Given information Block Start

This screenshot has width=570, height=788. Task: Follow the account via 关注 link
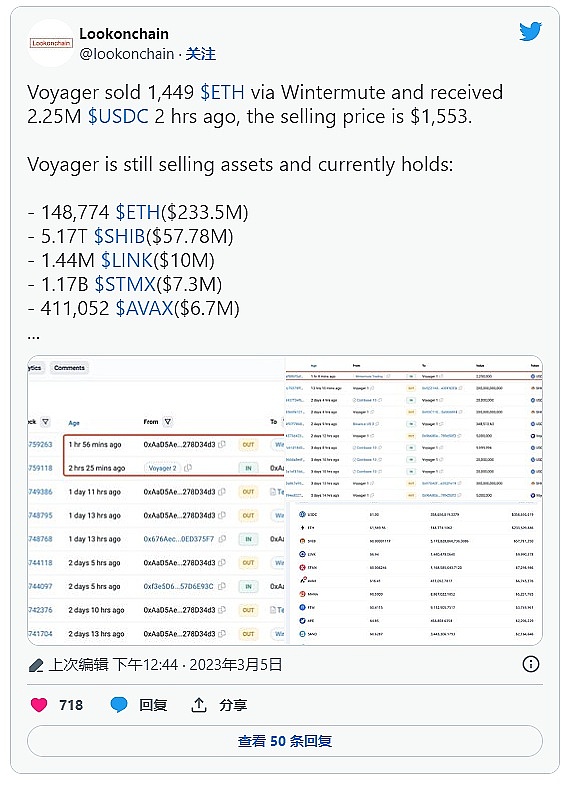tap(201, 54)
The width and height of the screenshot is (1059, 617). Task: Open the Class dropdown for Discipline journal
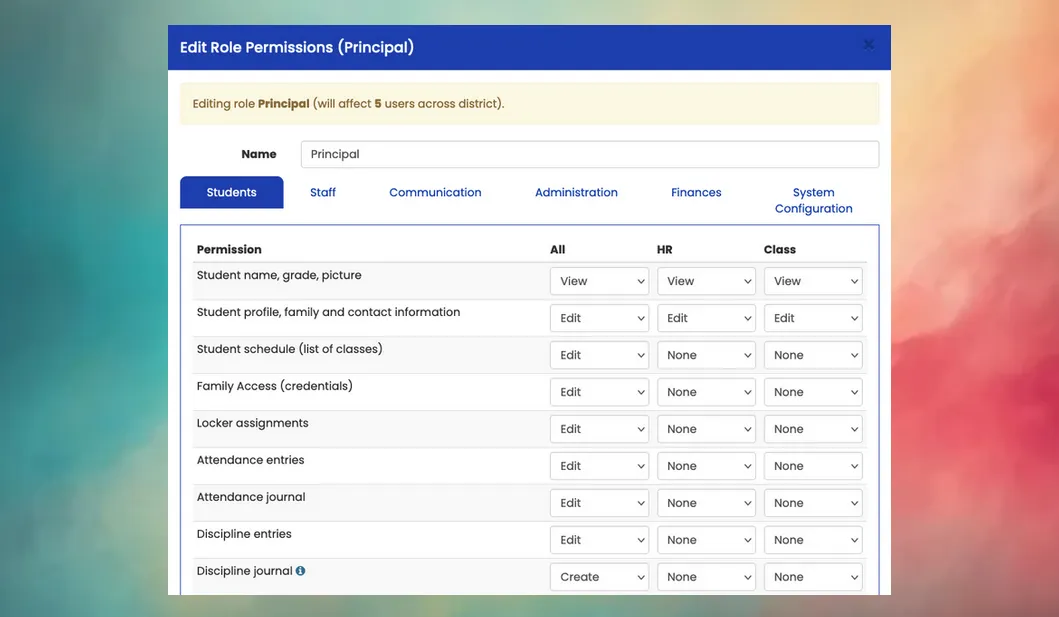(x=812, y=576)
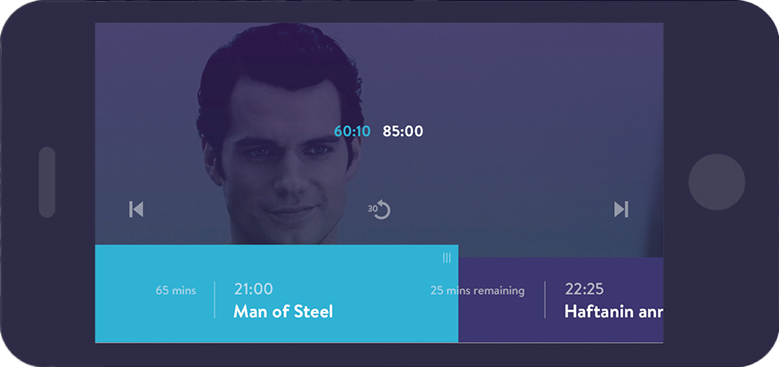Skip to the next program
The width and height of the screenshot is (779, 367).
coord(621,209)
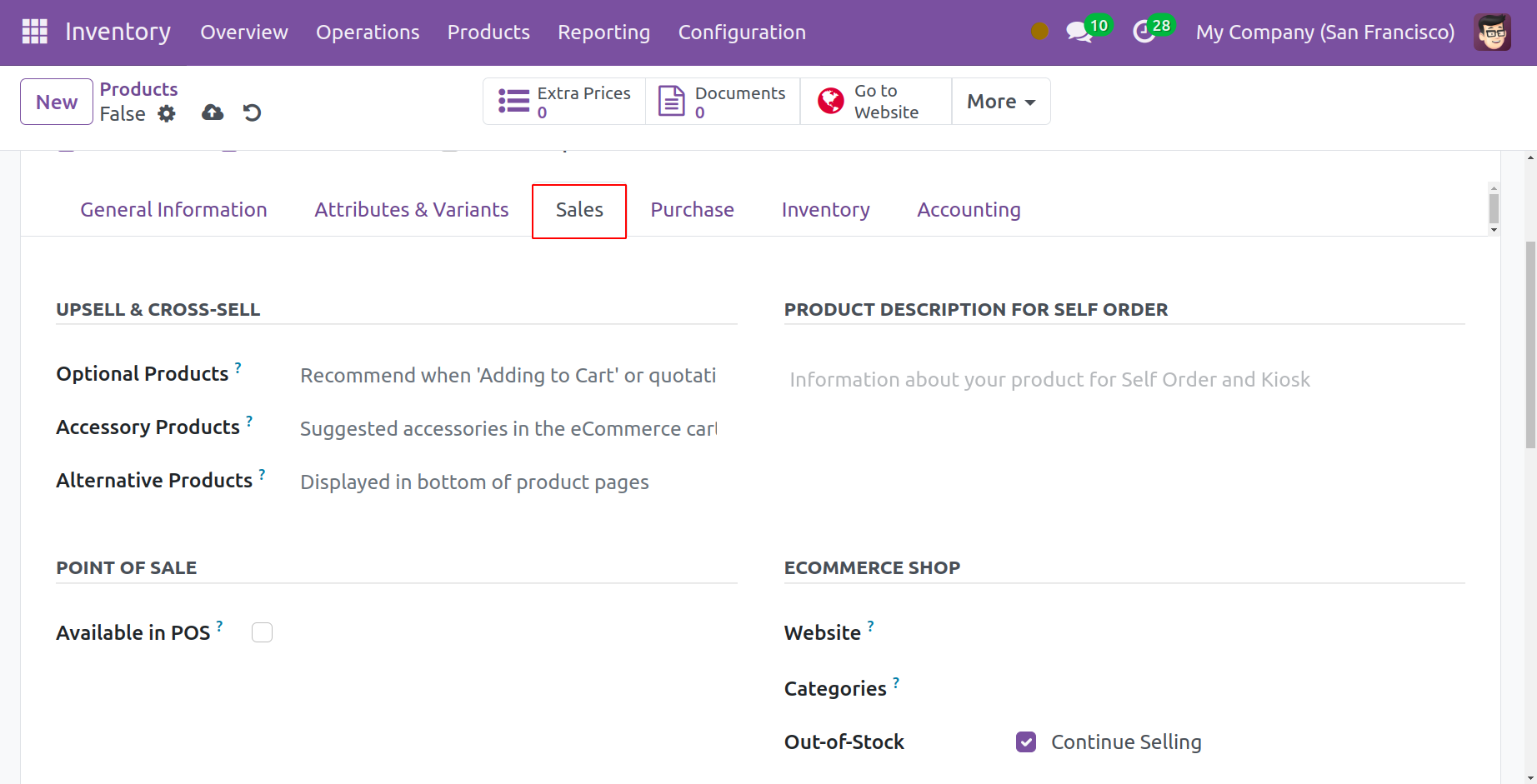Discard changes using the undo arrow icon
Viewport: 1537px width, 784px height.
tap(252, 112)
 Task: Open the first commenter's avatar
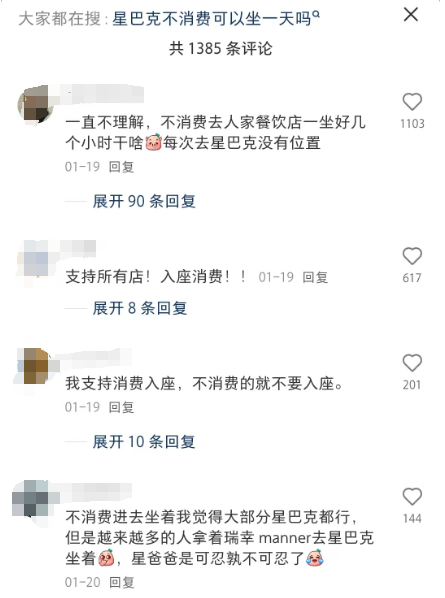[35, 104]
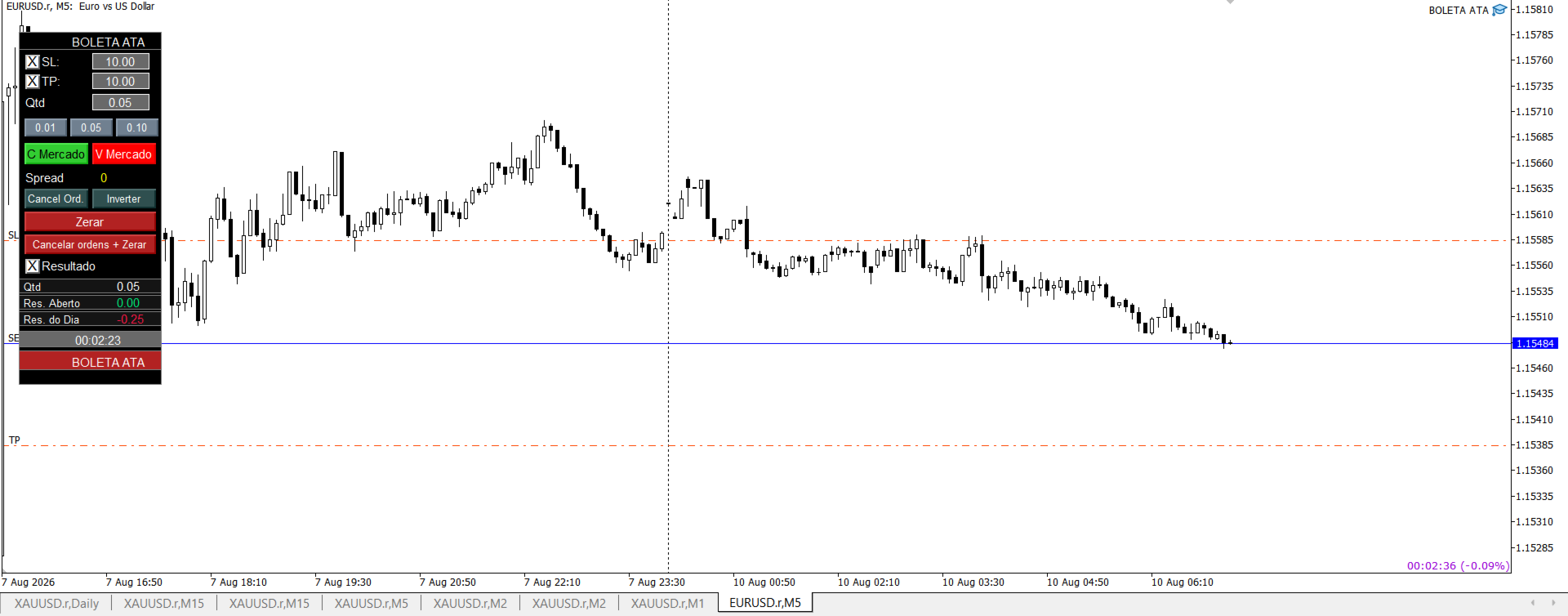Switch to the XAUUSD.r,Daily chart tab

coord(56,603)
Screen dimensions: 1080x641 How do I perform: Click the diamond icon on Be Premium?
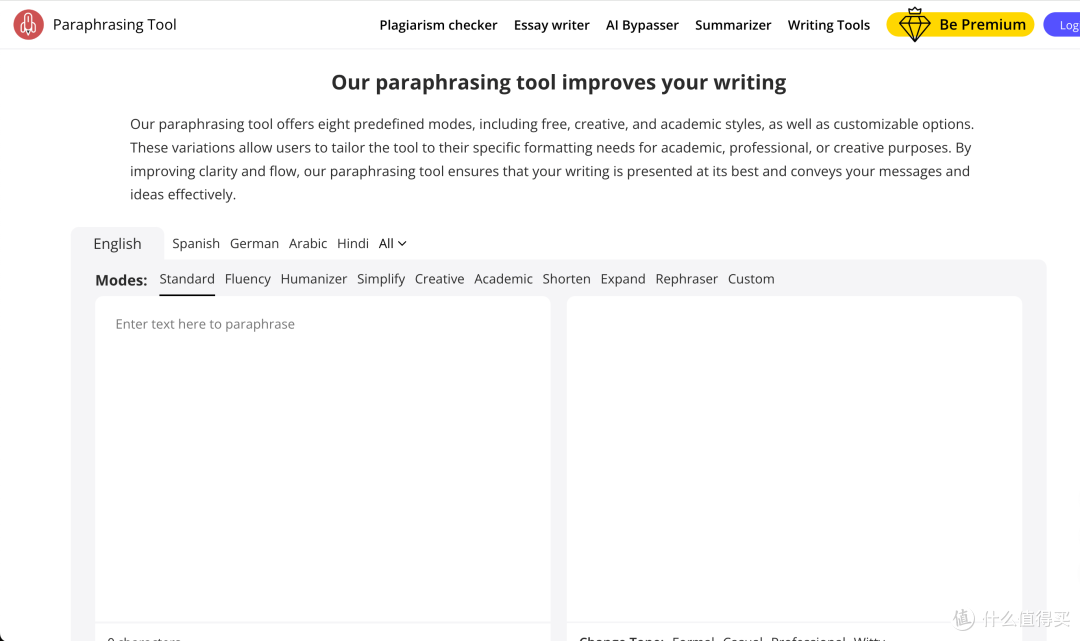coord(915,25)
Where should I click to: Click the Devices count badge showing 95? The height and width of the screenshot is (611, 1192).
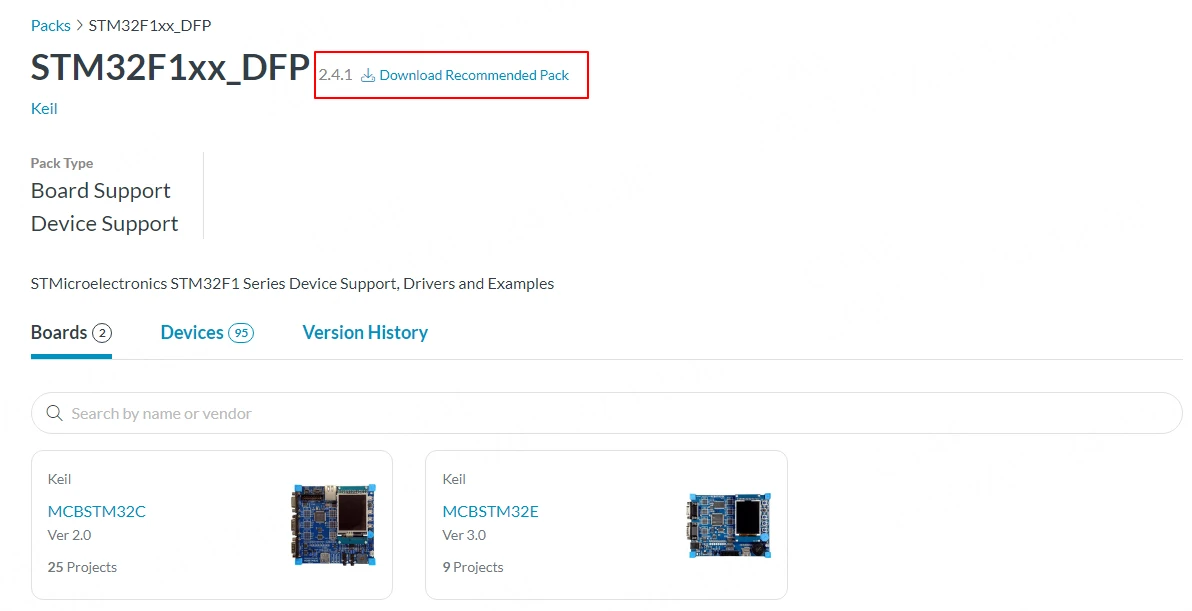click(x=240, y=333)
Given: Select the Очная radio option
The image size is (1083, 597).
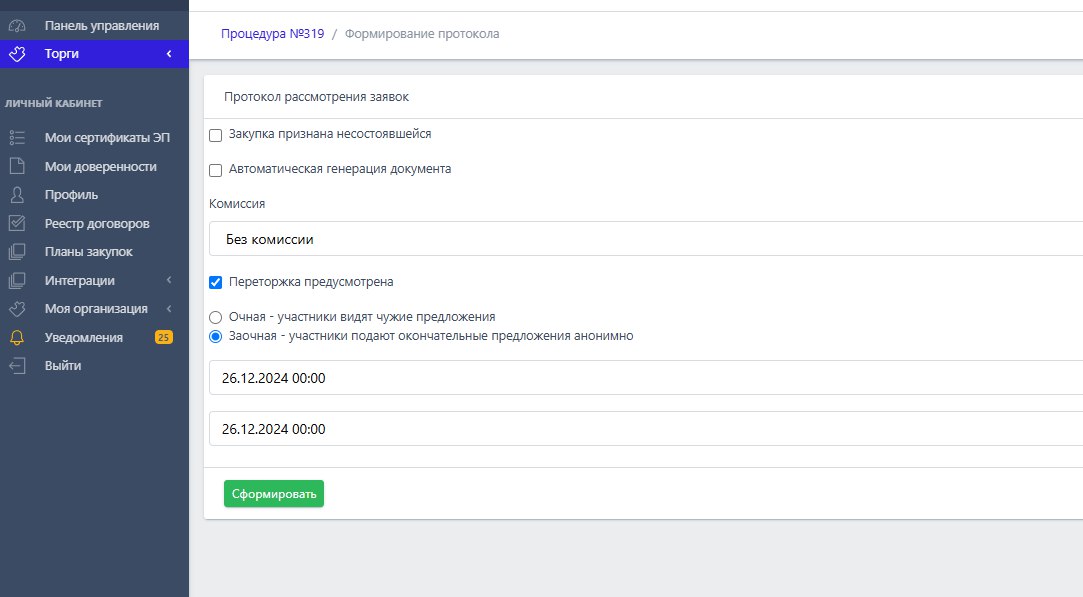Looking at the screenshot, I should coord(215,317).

Given information Block End

What you need to do → Repeat the listing above in full, exactly, and omit its pictures.

Result of this task →
This screenshot has width=570, height=788. Task: Follow the account via 关注 link
tap(201, 54)
The width and height of the screenshot is (1059, 617). Task: Open the Class dropdown for Discipline journal
(x=812, y=576)
Skip to the next program
The width and height of the screenshot is (779, 367).
coord(621,209)
Discard changes using the undo arrow icon
Viewport: 1537px width, 784px height.
tap(252, 112)
 Task: Open the first commenter's avatar
[35, 104]
Switch to the XAUUSD.r,Daily chart tab

coord(56,603)
Screen dimensions: 1080x641 How do I perform: Click the diamond icon on Be Premium?
coord(915,25)
Where should I click to: Click the Devices count badge showing 95? The height and width of the screenshot is (611, 1192).
click(x=240, y=333)
Given: Select the Очная radio option
The image size is (1083, 597).
Looking at the screenshot, I should coord(215,317).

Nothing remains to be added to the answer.